The announcement this week of the biggest-ever line-up for the Splendour in the Grass music festival underlines one of the most important trends in the music industry of the past few years: the triumph of the gatekeeper.
What do I mean by this? Literally, the importance of high fences and hulking security guards to the future of the music industry. As sales of recorded music have fallen since the late 1990s due to rampant downloading, the music industry has responded by transforming itself into a predominantly live industry. The result is that music festivals and the live performance circuit have become more important to the economics of music than at any time since Edison invented the phonograph.
A recent article in the Los Angeles Times about California’s Coachella festival confirms the trend:
“We almost didn’t do Coachella this year,” said Paul Tollett, 44, the organizer and founder of the 11-year-old show, which is promoted by concert heavyweight Goldenvoice and owned by AEG in Los Angeles. “We felt the economy wasn’t looking so hot. But festivals seem to be hanging in there, and I’m as surprised as anyone.”
The sellout is all the more noteworthy given a change in pricing this year that does away with single-day $103 tickets in favor of one entry fee for all three days that, with service charges, pushes the cost above $300.
“Coachella has been established as a tribal rite among hipsters who go just so they can say they’ve been there,” independent music industry analyst Bob Lefsetz said of the sellout.
Here in Australia, music festival prices have also spiralled without any apparent effect on demand. Splendour in the Grass is charging close to $500 for 3-day tickets, once camping is taken into account, but the stellar line-up and strong reputation of the festival (once based in Byron Bay, NSW and this year moving to Woodford, QLD) is still luring huge interest.
As the L.A. Times article observes,
Live music is thriving, even as other parts of the music industry are faltering.

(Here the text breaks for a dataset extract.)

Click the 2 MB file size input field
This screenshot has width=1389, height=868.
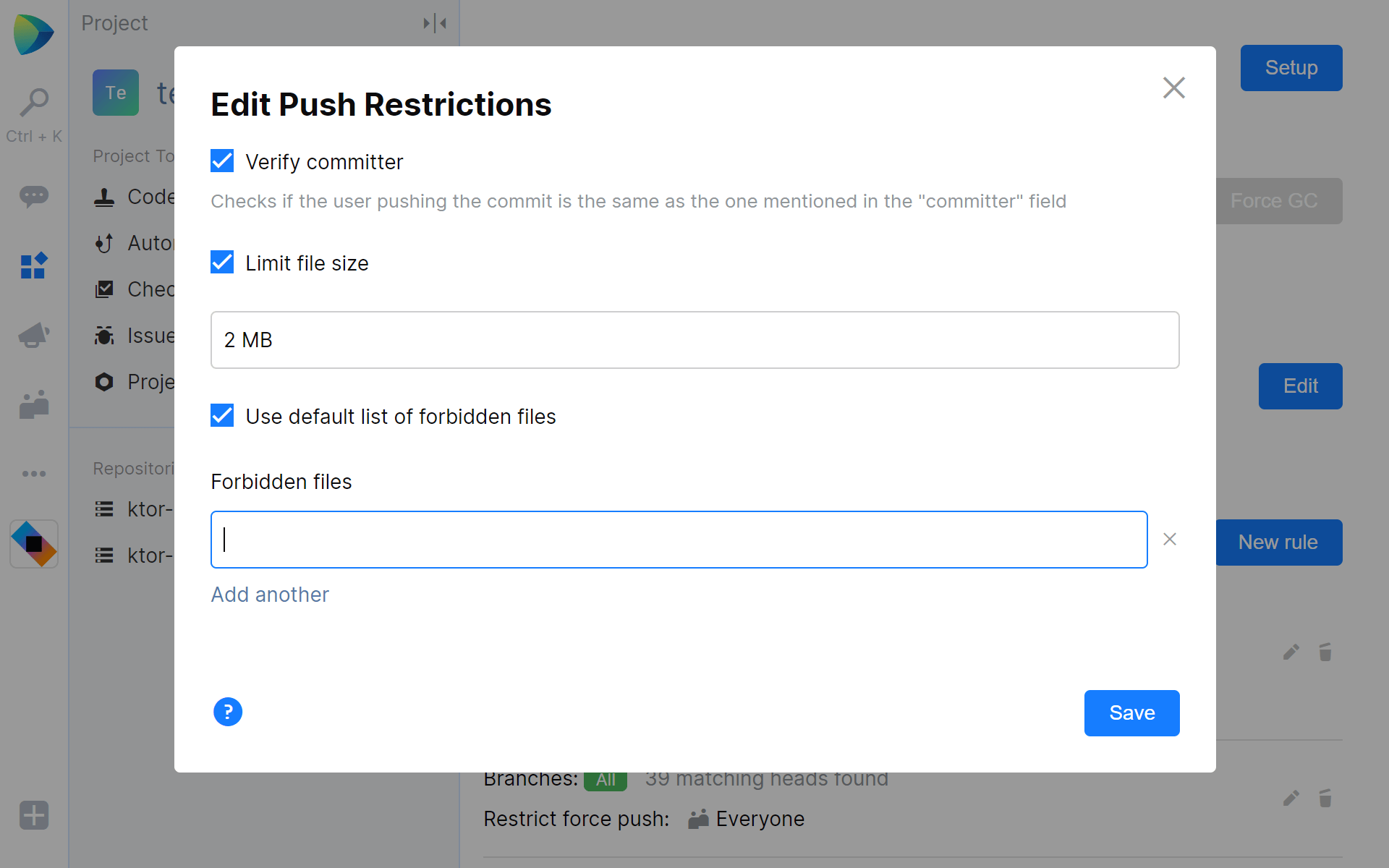[695, 340]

Recorded music continued its downward spiral, with U.S. album sales falling 8% in the first three months of the year, according to Nielsen SoundScan. Even digital music, which had enjoyed a drumbeat of increasing sales, fell 1% in the first quarter, its first such drop since 2003, when Nielsen began tracking digital downloads.

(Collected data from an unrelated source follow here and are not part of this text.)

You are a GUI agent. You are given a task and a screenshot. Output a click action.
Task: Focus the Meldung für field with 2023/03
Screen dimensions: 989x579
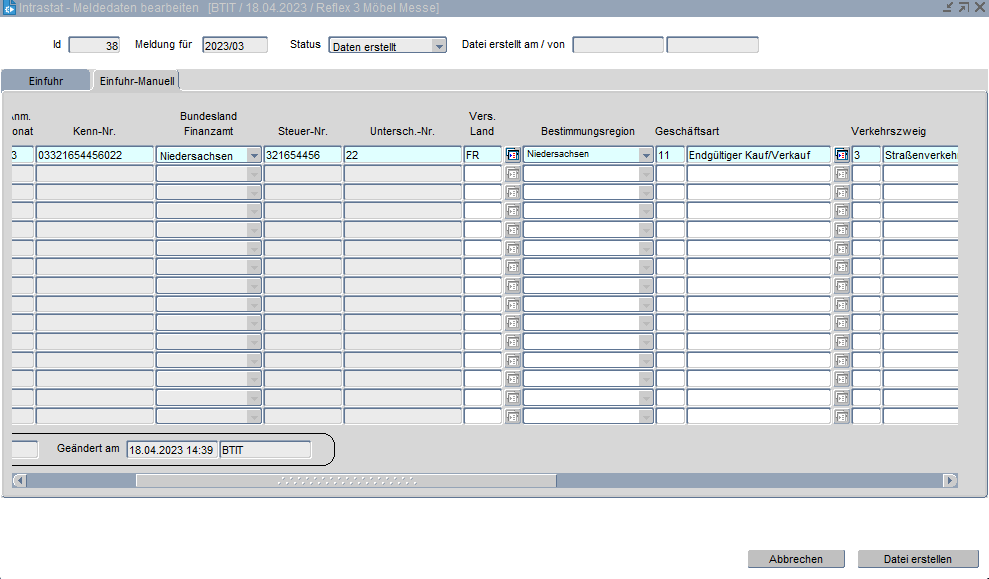click(235, 45)
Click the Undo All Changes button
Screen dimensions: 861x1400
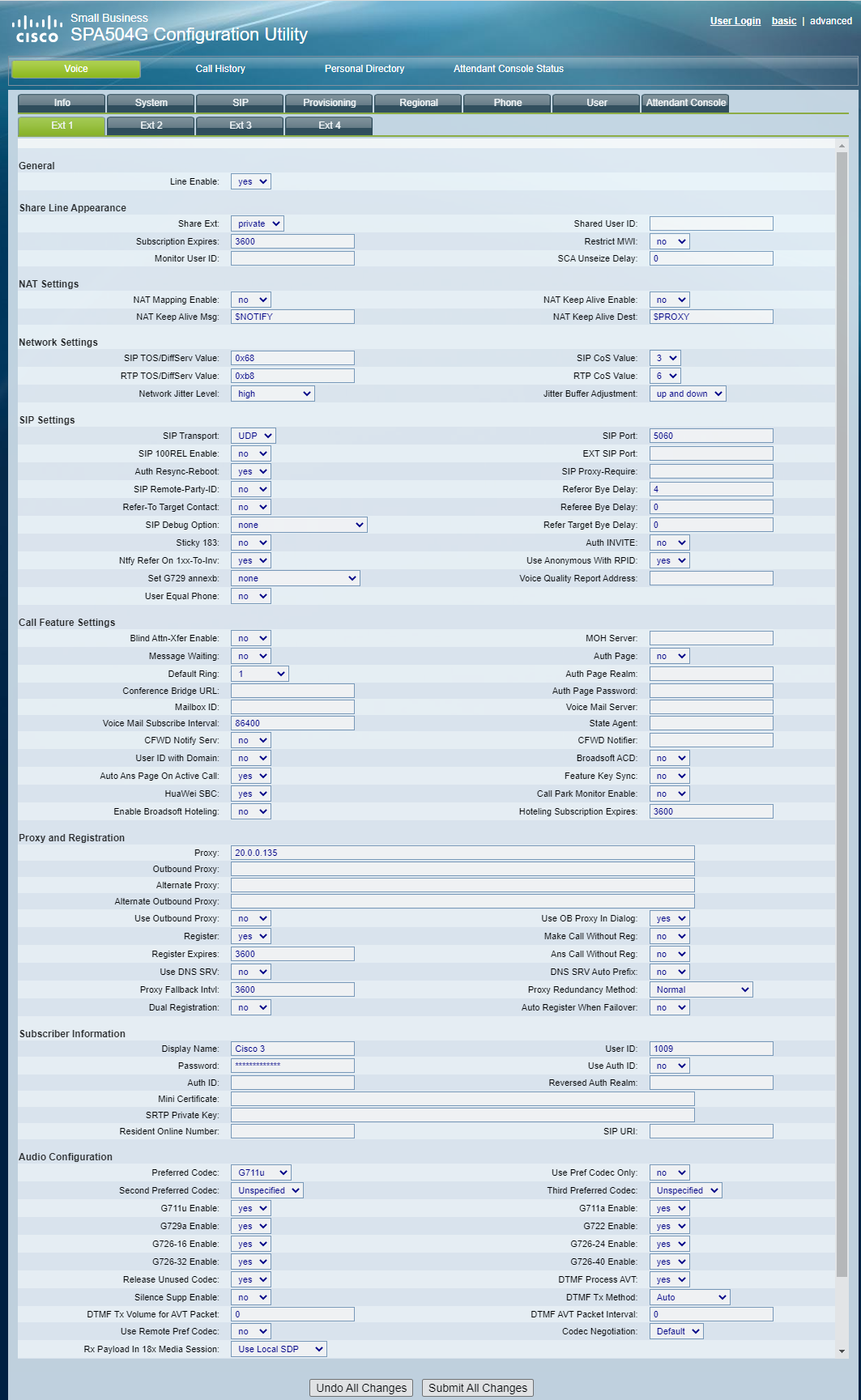[361, 1388]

But worldwide concert ticket sales busted through $1 billion in the same period, up 6.2% over the same quarter of 2009, another surprising first given that the quarter typically is slow for concerts, according to Gary Bongiovanni, editor in chief of Pollstar, a concert industry trade magazine.

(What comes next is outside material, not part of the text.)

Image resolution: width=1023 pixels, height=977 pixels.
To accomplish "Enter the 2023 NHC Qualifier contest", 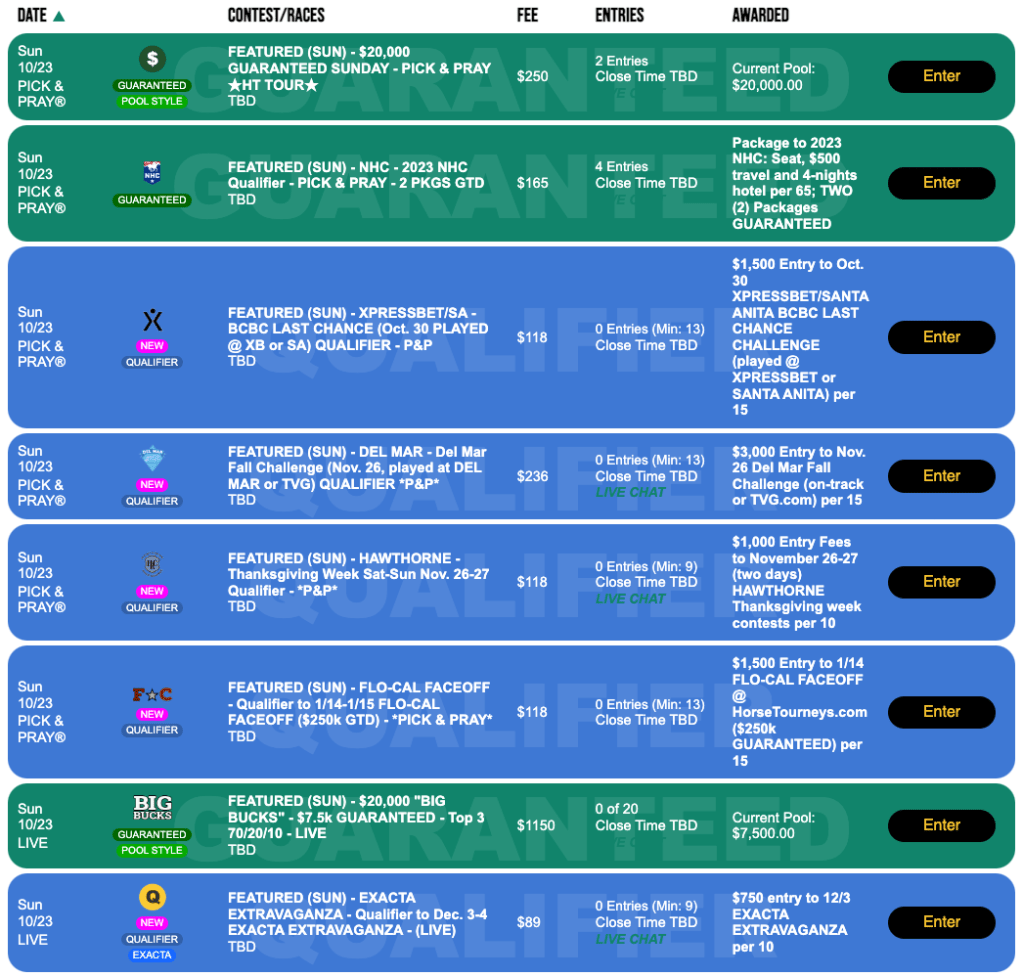I will coord(941,183).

The growth of the live performance industry is a vindication of the theories of thinkers such as Corey Doctorow, who wrote in a 2006 article entitled Giving It Away that:
This isn’t the first time creative entrepreneurs have gone through one of these transitions. Vaudeville performers had to transition to radio, an abrupt shift from having perfect control over who could hear a performance (if they don’t buy a ticket, you throw them out) to no control whatsoever (any family whose 12-year-old could build a crystal set, the day’s equivalent of installing file-sharing software, could tune in). There were business models for radio, but predicting them a priori wasn’t easy. Who could have foreseen that radio’s great fortunes would be had through creating a blanket license, securing a Congressional consent decree, chartering a collecting society and inventing a new form of statistical mathematics to fund it?
Who’d have thought the music industry would end up thriving by effectively giving away most of its recorded product for free (albeit illegally) over the internet, and instead returning to the tried-and-tested model of constant touring and performance perfected by medieval troubadours?